O falhado golpe de judo contra Israel
Tal como na Antiga Grécia, os modernos Jogos Olímpicos supõem uma mensagem de paz. Infelizmente, desde a sua recriação em 1896, não faltam os exemplos de fracasso nesse nobre desejo: não só os beligerantes das duas guerras mundiais não hesitaram um segundo em prosseguir as hostilidades mesmo com a aproximação dos verões de 1916, 1940 e 1944, como os Jogos foram ao longo do século XX alvo de vários boicotes, os mais célebres sendo os de Moscovo 1980 e os de Los Angeles 1984.
Existe, claro, competição entre as potências por um lugar de honra no medalheiro, e o desejo de muitos países em se revelar David contra Golias. Se pensarmos, porém, que o desporto substitui lutas mais destrutivas, não virá grande mal ao mundo que os atletas compitam não só por si mas também por um hino e uma bandeira. Será, por exemplo, o que acontecerá na próxima semana no jogo de basquetebol entre os Estados Unidos e o Irão, países sem relações diplomáticas há 40 anos e com um historial de hostilidade. Não é sequer a primeira vez que se defrontam num jogo de seleções, basta recordar o Mundial de Futebol de 1998 em França.
Verdade seja dita que nem sempre o desporto permite uma luta sem violência. Nos Jogos de Melbourne em 1956, o ano em que os tanques soviéticos esmagaram uma revolta popular anticomunista em Budapeste, uma partida de polo aquático entre as seleções da URSS e da Hungria acabou com traços de sangue na piscina.
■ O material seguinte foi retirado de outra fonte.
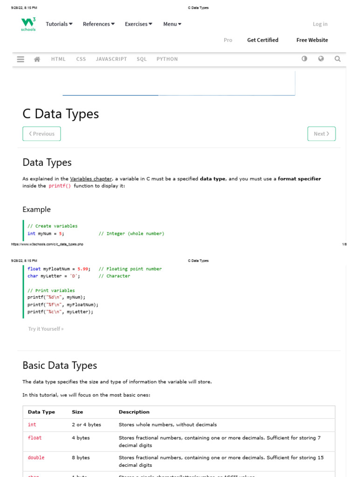
Task: Go to the home icon
Action: pyautogui.click(x=37, y=59)
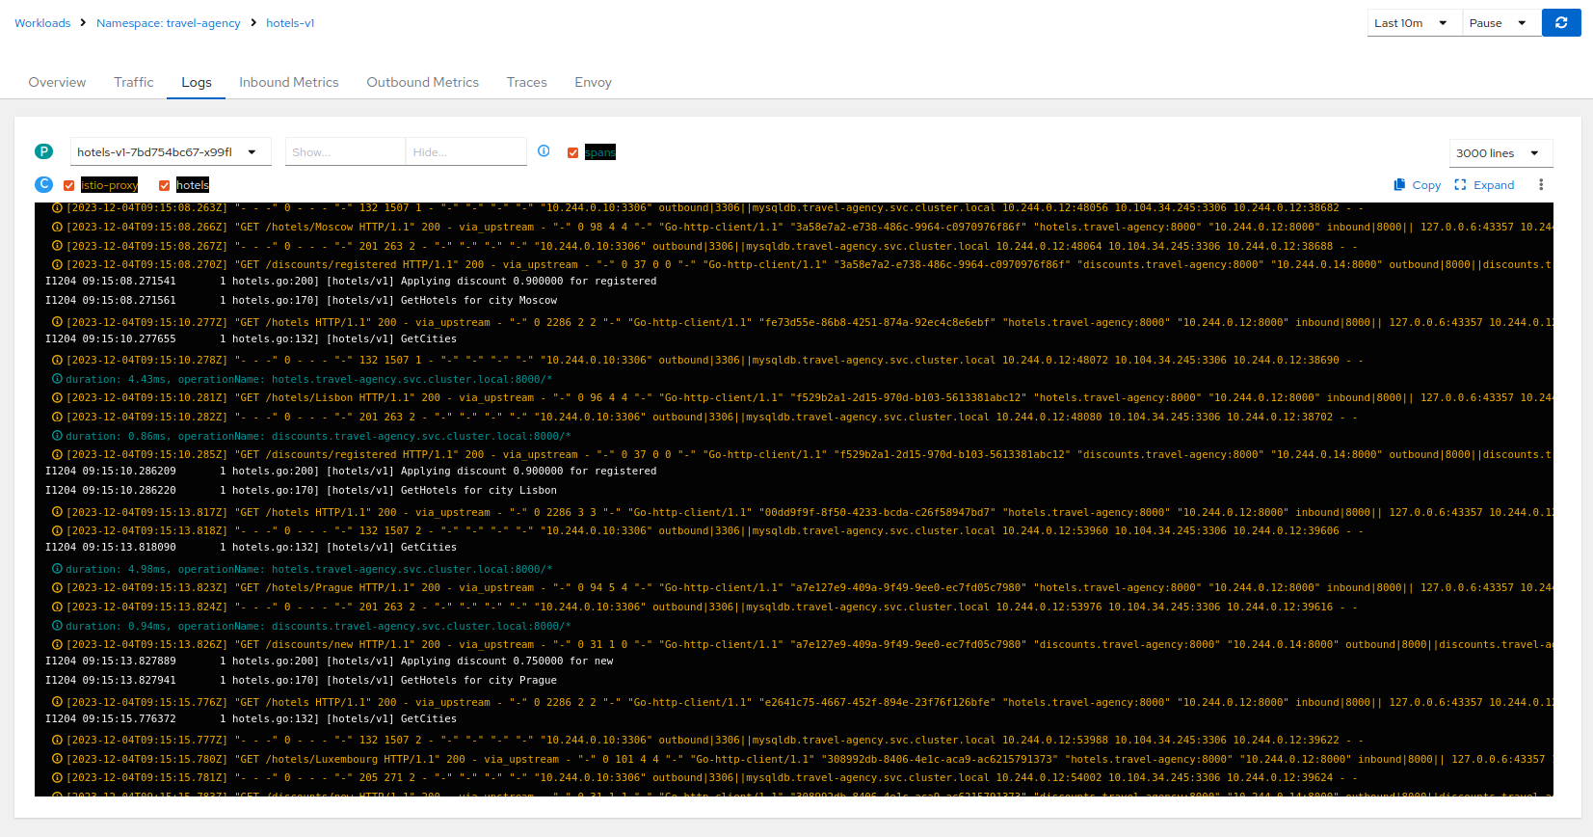
Task: Open the kebab menu beside Expand
Action: [x=1540, y=185]
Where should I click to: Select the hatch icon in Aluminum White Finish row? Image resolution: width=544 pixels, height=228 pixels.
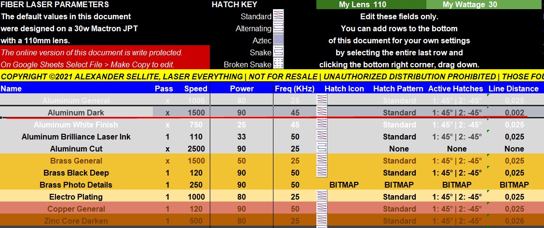tap(321, 125)
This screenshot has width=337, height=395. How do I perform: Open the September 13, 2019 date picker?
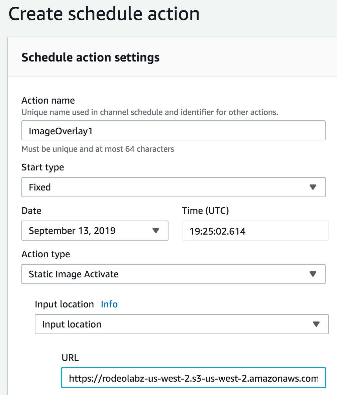coord(95,231)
Mas o abandono nos Jogos de Tóquio de um atleta argelino por recusa de enfrentar um israelita volta a trazer para a ordem do dia a politização do desporto. É legitimo que o judoca argelino se sinta solidário com os palestinianos e a sua luta por um país. Mas rejeitar um adversário por causa das cores que veste, não sendo ato inédito, em nada acrescenta aos palestinianos. É simplesmente trazer o conflito político para a arena desportiva, nada ganhando o judoca num dos campos e perdendo tudo no outro. O seu selecionador foi solidário, as autoridades e o povo argelinos também, mas isso não lhe dá razão. Basta pensar que os descendentes dos palestinianos que permaneceram nas suas terras quando Israel nasceu em 1948 são hoje cidadãos israelitas e alguns até representam no desporto o Estado Judaico. Além disso, se é improvável um reconhecimento de Israel pela Argélia, dado o historial de aversão (os argelinos enviaram tropas nas guerras dos Seis Dias e do Yom Kippur), deve ficar bem presente o sucedido há quatro anos, quando um judoca israelita ganhou o ouro num torneio nos Emirados Árabes Unidos, mas os organizadores recusaram tocar o hino. Hoje, Israel e os Emirados têm relações diplomáticas e o primeiro-ministro de um e o príncipe herdeiro do outro conversam ao telefone.
Além disso, tendo em conta até o terror que sofreram os atletas israelitas em Munique em 1972, talvez encarar os Jogos Olímpicos como o tal verdadeiro momento de tréguas fizesse todo o sentido.